Another 100 theme challenge, proving the Duck is low on ideas! The newest topic is foreign. The first thing that comes to mind are foreign countries, but I haven’t really been to any of those. Not enough to speak about, anyway (I went to Tahiti once when I was way too young to remember, so it hardly counts). And I already wrote a similar post for topic #21, vacation. It’s one of my most popular posts, so perhaps you’d like to read it. The next thing that comes to mind, and the focus of this post, shall instead be foreign languages.
The Duck has tried to learn multiple foreign languages throughout my lifetime. The first was Spanish when I was in middle school. We spent half a year attempting to learn the language, with the exception of one week where we inexplicably attempted to learn French.
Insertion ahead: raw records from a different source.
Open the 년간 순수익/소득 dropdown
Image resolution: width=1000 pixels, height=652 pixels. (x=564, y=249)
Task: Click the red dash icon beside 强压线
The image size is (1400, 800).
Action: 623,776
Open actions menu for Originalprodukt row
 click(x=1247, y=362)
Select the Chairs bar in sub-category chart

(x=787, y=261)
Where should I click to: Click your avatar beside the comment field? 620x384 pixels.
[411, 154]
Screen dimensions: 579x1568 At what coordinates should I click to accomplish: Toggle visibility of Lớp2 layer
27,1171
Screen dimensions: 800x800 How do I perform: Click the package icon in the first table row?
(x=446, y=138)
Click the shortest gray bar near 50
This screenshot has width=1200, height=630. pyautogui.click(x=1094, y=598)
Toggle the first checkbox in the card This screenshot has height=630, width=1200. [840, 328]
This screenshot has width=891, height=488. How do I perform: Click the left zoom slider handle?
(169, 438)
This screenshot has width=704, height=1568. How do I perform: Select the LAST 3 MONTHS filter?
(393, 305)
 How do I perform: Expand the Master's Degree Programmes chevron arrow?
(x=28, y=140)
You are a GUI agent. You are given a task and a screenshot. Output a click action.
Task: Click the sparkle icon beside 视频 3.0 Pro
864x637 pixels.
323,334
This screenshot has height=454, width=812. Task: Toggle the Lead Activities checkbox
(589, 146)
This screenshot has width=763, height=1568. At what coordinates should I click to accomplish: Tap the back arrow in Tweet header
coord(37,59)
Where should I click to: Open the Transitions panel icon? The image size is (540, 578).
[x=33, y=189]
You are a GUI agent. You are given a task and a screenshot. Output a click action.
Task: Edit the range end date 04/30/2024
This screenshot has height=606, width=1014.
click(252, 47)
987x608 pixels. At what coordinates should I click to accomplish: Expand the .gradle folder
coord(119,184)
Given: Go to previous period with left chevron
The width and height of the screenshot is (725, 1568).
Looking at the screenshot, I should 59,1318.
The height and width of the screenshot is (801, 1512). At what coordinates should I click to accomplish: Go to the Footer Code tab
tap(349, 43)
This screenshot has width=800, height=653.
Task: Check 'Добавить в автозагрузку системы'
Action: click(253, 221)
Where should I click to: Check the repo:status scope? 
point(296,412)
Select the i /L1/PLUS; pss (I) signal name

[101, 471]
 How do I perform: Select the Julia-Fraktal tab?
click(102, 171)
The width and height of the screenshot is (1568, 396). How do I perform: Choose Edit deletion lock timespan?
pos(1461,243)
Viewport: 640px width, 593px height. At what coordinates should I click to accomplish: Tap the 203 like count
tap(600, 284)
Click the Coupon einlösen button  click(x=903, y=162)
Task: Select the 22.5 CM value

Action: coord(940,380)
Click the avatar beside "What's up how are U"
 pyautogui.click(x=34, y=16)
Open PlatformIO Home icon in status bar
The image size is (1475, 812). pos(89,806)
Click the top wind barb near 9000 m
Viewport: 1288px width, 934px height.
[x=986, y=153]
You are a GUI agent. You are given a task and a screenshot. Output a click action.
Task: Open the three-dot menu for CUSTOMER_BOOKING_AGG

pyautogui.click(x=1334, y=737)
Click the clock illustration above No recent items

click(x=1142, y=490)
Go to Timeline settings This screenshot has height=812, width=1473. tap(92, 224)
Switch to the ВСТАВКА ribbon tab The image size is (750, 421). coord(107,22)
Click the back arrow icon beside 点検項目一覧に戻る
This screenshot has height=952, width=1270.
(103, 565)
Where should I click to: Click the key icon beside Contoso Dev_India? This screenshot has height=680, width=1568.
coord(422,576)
I can’t, for the life of me, figure out how to pronounce any French words, even though everyone else seemed to understand just fine. Spanish was a lot of fun to learn, though, even if I still can’t say much beyond, “Me gusta pollo”. That means, “I like chicken”. Isn’t that nice?
I have one rather amusing story to share before we move on. I have actually been wanting to talk about this for some time now, but it seemed quite random before. One day, we were given a bunch of Spanish words, and we were supposed to find their English equivalents in a Spanish-English dictionary. One word was “ano”. At least, that’s what we thought because the word was missing that little squiggle you sometimes see over the letter “n” in certain Spanish words. The word was supposed to mean “year”, but without the squiggle (called a tilde, I believe), it translated to the word for…ahem, cough…“anus”. Needless to say, my fellow classmates and I were quite baffled as to why the teacher wanted us to learn such an…unpleasant word.
In high school, I also spent one year learning Latin. While I can’t speak a single sentence in Latin, I do remember some words, like “canis” for dog and “feles” for cat. Latin was a really interesting language to learn about because you can see Latin words in so many modern English words, which helps a lot in understanding the meanings behind words you had never before heard. The teacher was also very nice, and I have one particularly pleasant memory about her. I was the only student to get 100% on one of our tests, so I ended up getting a delicious cookie, which I proceeded to eat in class with great gusto. I don’t think a teacher had ever given me something for doing a good job before.
Last of all, I tried to learn Japanese on my own. As was the case with every language that came prior, I absolutely failed at learning Japanese. It was a really tough language to learn, partly because there are a lot of words that have no equivalent in English. For example, “wa” is used to specify the subject of a sentence, as is the case in “watashi wa”, “watashi” meaning “I”. One of the only sentences I can still remember is “toire wa doko desu ka?”, which means “where is the toilet?” (A very important sentence indeed.) Mainly, I just know how to be polite in Japanese. “Sumimasen” means “excuse me” or “sorry”. “Arigato gozaimasu” is the polite way of saying “thank you”. And my favorite to say is “do itashimashita”, which means “you’re welcome”.
I also learned the word “baka” from the Kirby anime (Hoshi no Kaabii in Japanese). It means “idiot”.
The most impressive thing I can think of about my foreign language skills is that I can say the word “cat” in three different languages (English not included). Gato, feles, neko. Impressed? Me, neither.